Que faisait-il là ? Ne devait-il pas être de sortie avec cette jeune bonne ? Isaure déglutit et regarda aux alentours : était-elle avec lui ?
Le jeune homme ne tarda pas à se sentir observé et tourna la tête vers elle, rouge de honte. En la voyant, l’expression de Térence passa de la stupéfaction au soulagement puis son visage afficha finalement une franche colère :
— Que diable faites-vous ici ? s’exclama-t-il en couvrant son corps de ses bras.

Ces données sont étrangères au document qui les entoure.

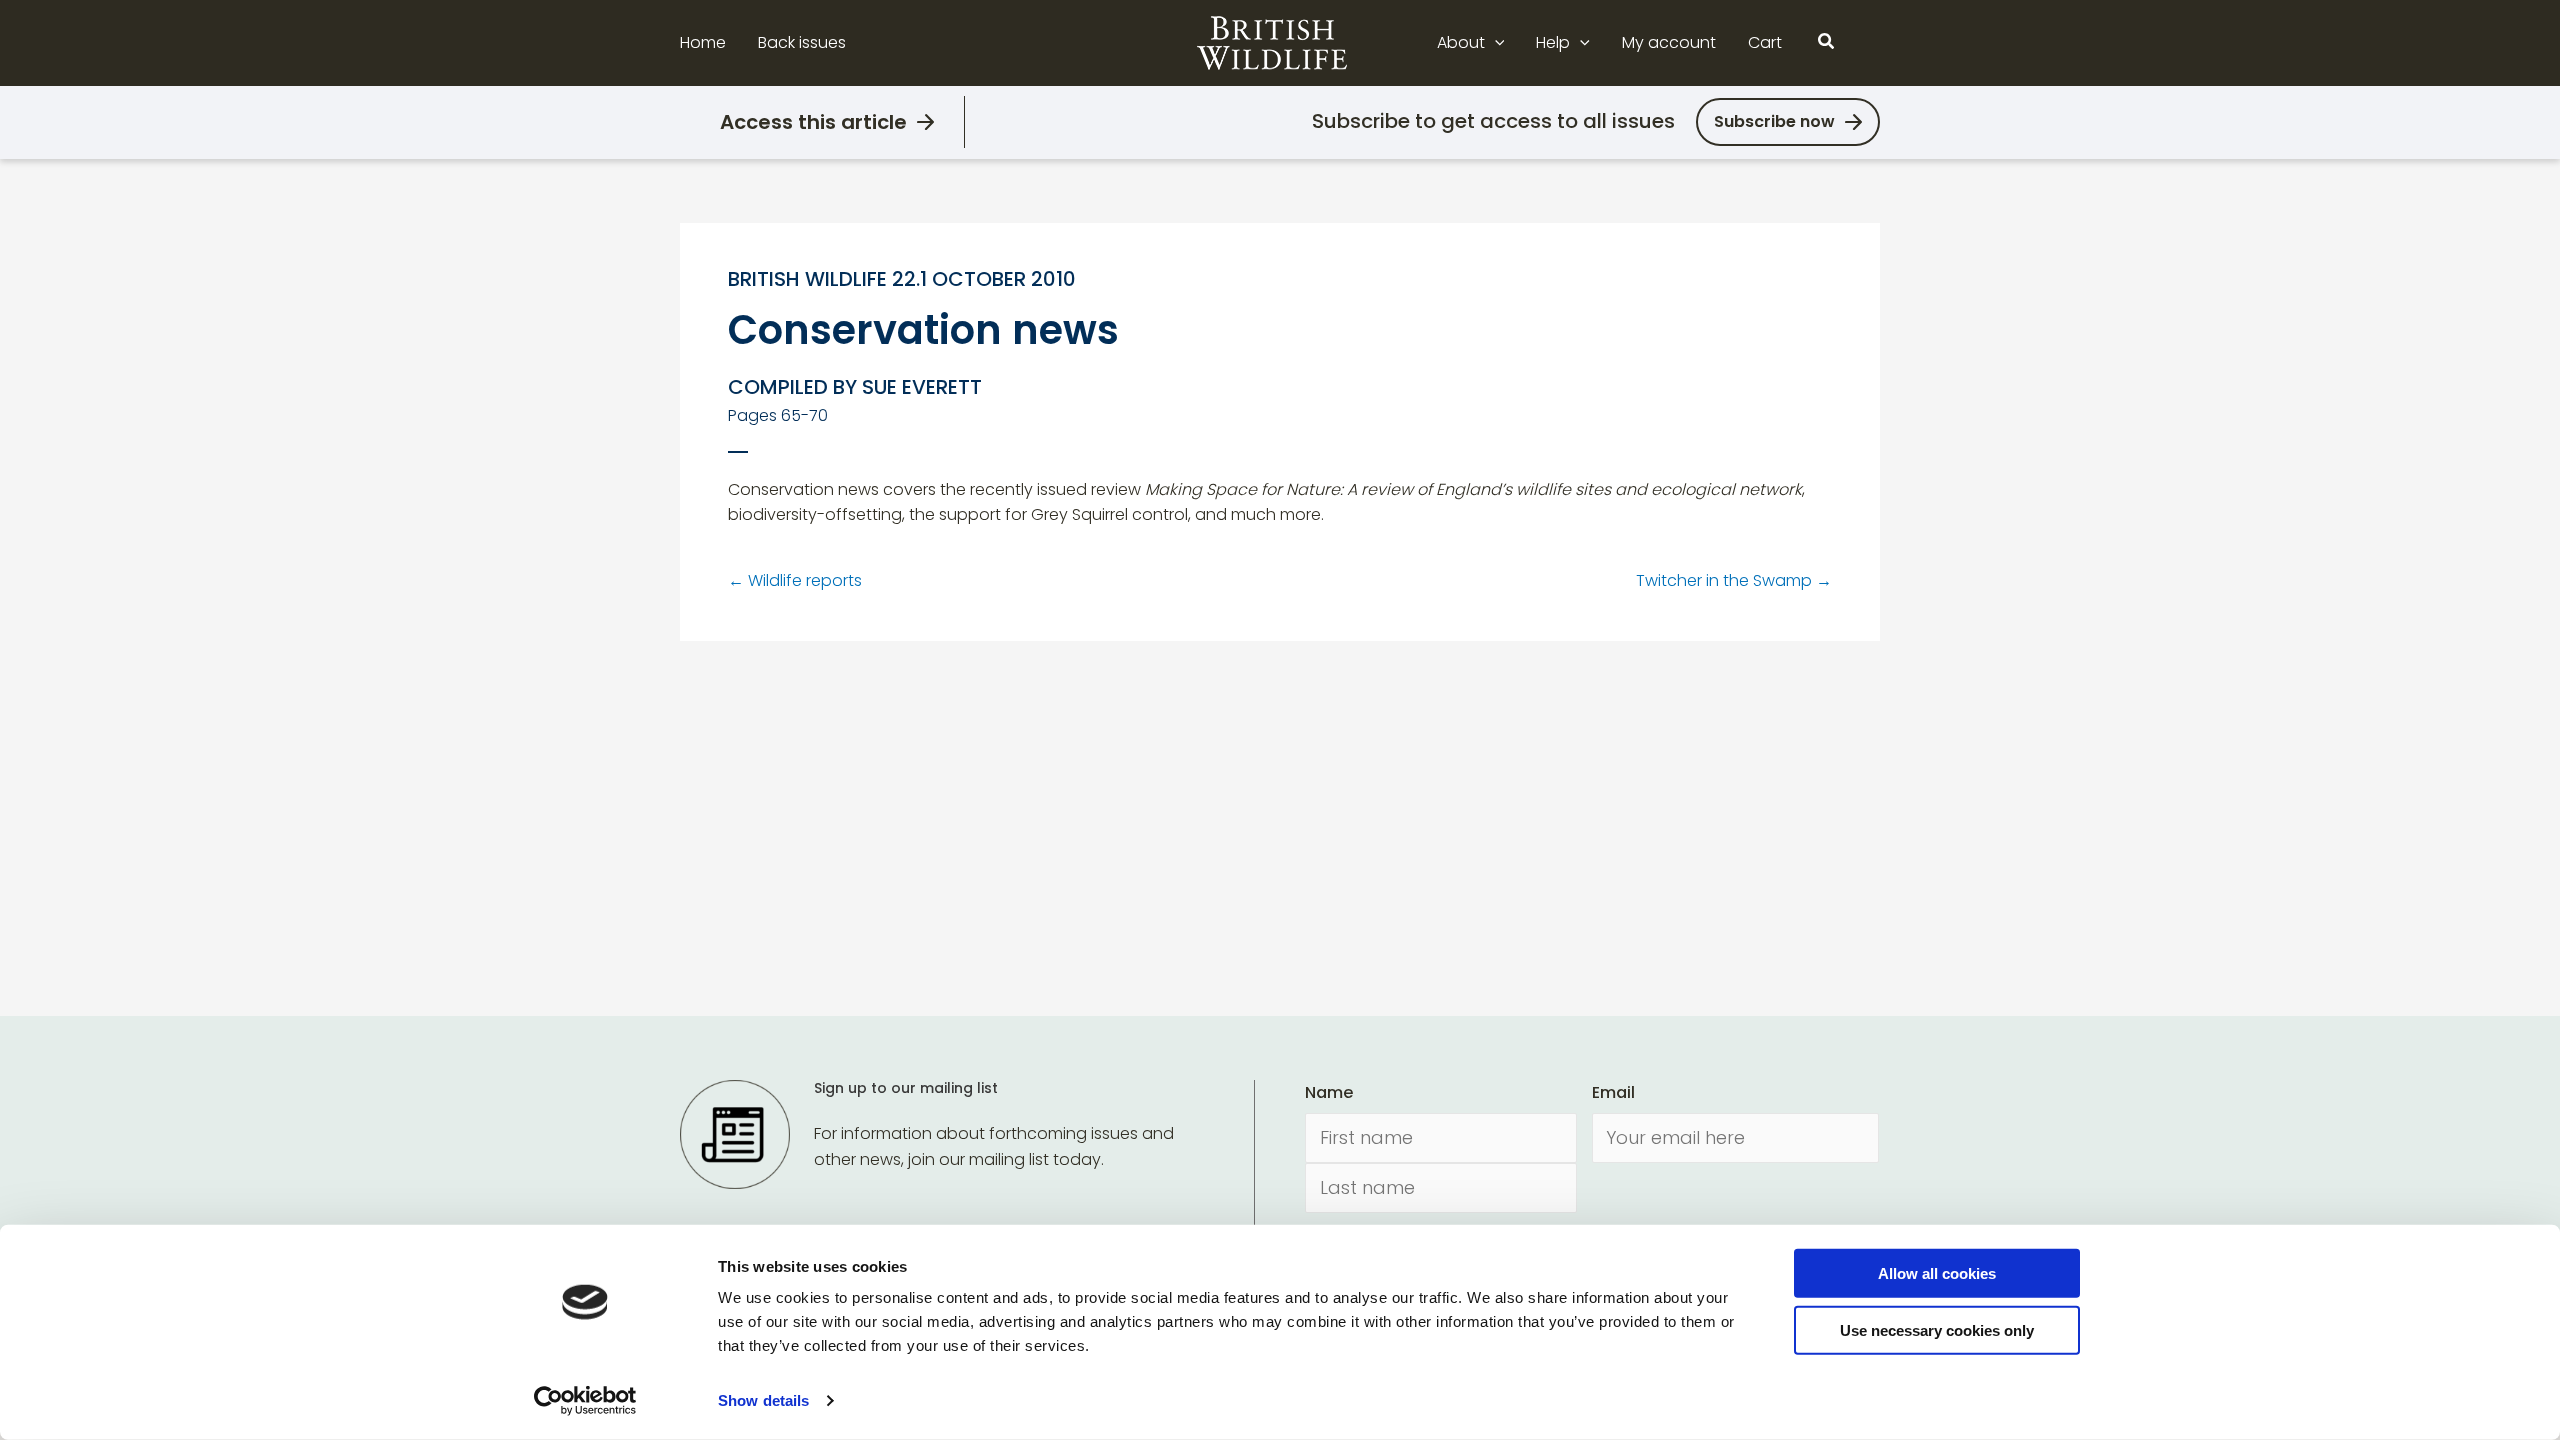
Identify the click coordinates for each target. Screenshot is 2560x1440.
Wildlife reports (795, 580)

— Je vous retourne la question ! rétorqua Isaure, gênée.
Elle réalisa dans le même temps qu’elle était également à moitié nue : son corsage apparent laissait voir clairement ce qu’elle avait dans son décolleté.
— Je me pensais seule.
— Moi aussi !
— Vous êtes bien insolent, pour un valet de pied ! Ne devriez-vous pas être au travail, à vous occuper de… de mon courrier ou de mon cheval ?
— J’ai droit à un jour de congés, figurez-vous ! Et c’est aujourd’hui !
— On m’a dit que vous étiez sorti en courses avec votre amie… Est-ce qu’elle vous accompagne toujours ?
— C’était ce matin… Et non, il n’y a que moi, comme vous pouvez le constater !
Isaure avait du mal à détacher ses yeux des joues empourprées du jeune garçon. Elle ne l’aurait jamais imaginé capable de se baigner ici, au milieu de la nature. Il semblait si… réservé et craintif.
— Qu’est-ce qui vous prend, de vous dévêtir ici ? Savez-vous que n’importe qui peut prendre ce chemin et tomber sur vous ?
Térence osa hausser des épaules :
— Ce n’est pas la première fois que je viens ici et je n’ai jamais croisé personne !
— N’avez-vous pas peur de vous noyer ?
La question raisonna comme une insulte dans les oreilles du fuyard :
— Je sais parfaitement bien nager, merci de vous inquiéter pour moi. Je n’ai pas à me justifier auprès de vous sur ce que je fais de mon temps libre. Maintenant, allez-vous rester là à me regarder ou bien comptez-vous passer votre chemin ?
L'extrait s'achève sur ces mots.